Work required:
Pick out every line in the rows below that contains the word "icon" and copy each one.

(Text and item location rows)
────────

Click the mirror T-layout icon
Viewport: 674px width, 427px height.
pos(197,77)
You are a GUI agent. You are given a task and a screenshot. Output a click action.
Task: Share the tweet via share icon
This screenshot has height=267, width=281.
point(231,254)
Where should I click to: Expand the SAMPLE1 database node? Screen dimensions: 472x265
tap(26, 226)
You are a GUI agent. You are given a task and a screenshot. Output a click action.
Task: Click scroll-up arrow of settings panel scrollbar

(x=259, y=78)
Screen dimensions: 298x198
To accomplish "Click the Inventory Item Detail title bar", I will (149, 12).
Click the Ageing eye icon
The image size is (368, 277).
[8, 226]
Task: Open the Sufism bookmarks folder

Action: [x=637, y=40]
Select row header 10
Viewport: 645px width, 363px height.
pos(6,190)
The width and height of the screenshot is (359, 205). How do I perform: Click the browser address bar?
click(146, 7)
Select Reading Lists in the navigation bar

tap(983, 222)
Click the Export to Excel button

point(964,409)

────────

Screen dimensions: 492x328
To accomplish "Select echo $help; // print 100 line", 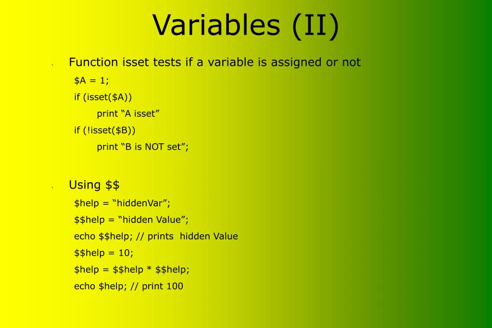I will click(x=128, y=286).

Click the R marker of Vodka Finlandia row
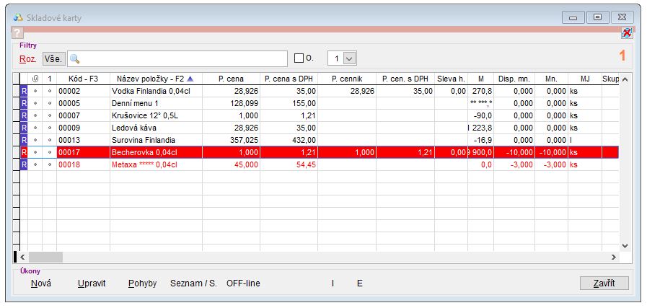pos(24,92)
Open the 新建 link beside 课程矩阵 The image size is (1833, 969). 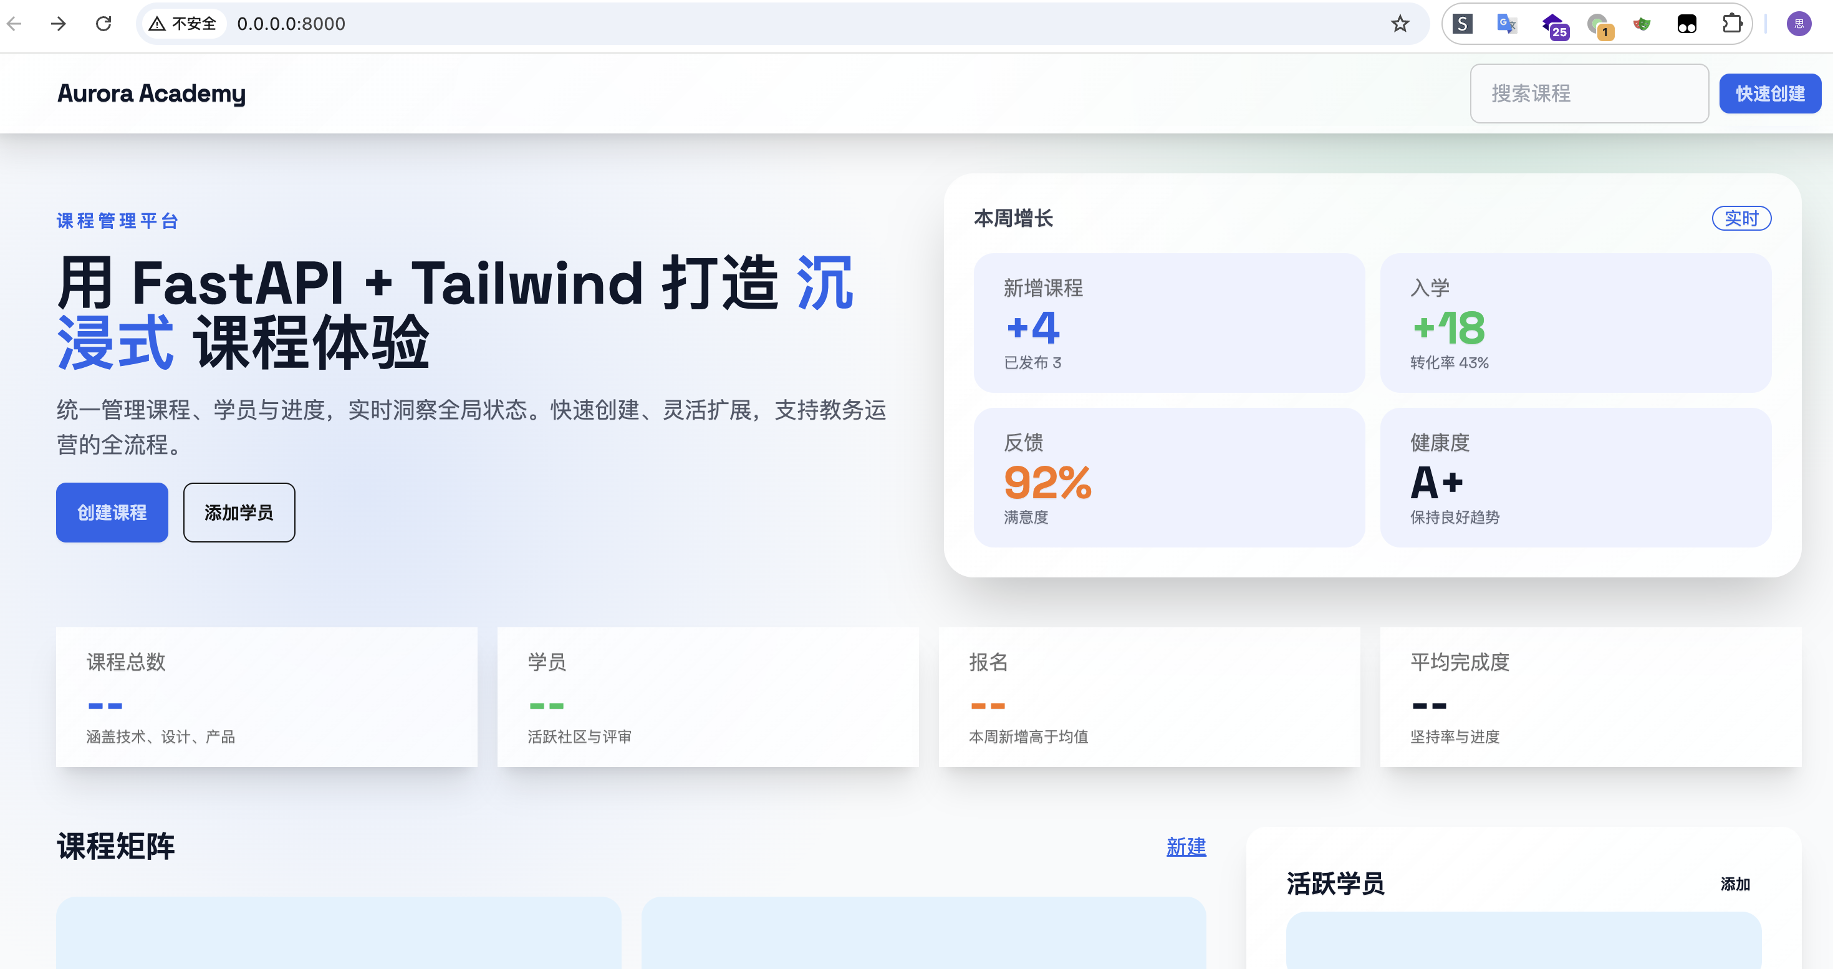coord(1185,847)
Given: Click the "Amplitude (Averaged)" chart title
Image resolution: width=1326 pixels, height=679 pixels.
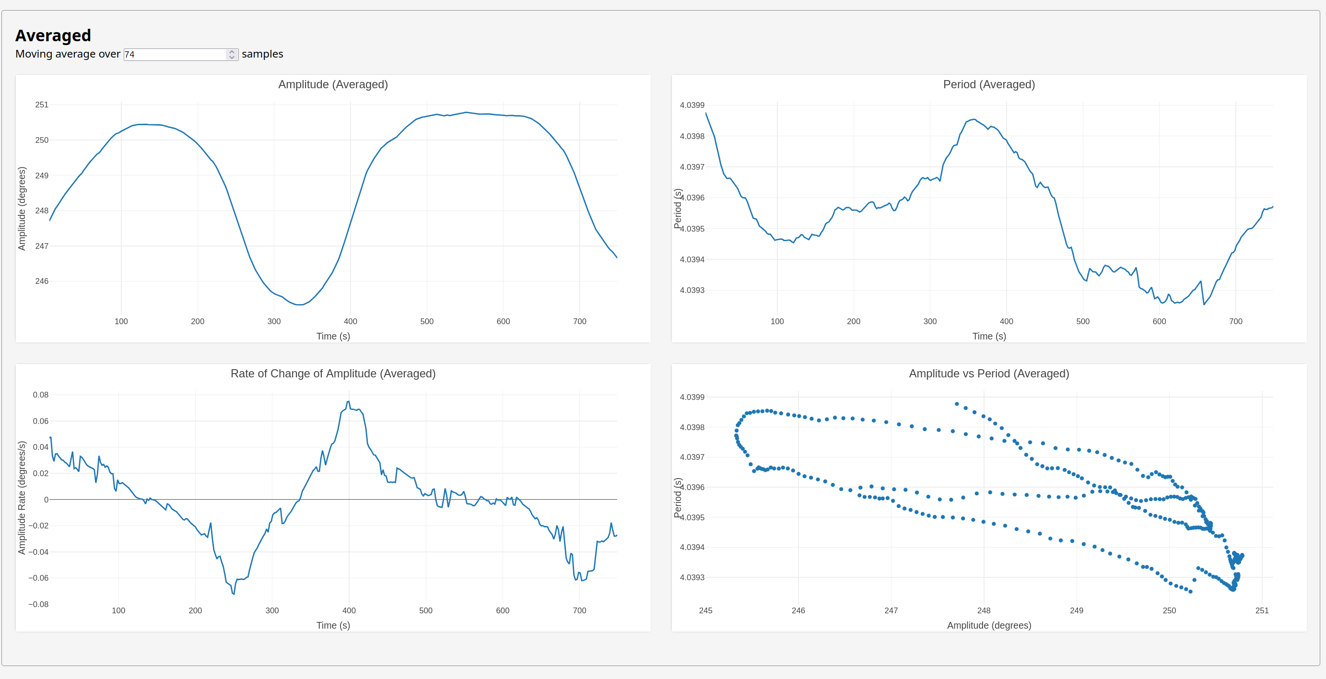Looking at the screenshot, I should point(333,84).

────────

Result of this task:
Click the mirror T-layout icon
Task: Share the tweet via share icon
Click the Ageing eye icon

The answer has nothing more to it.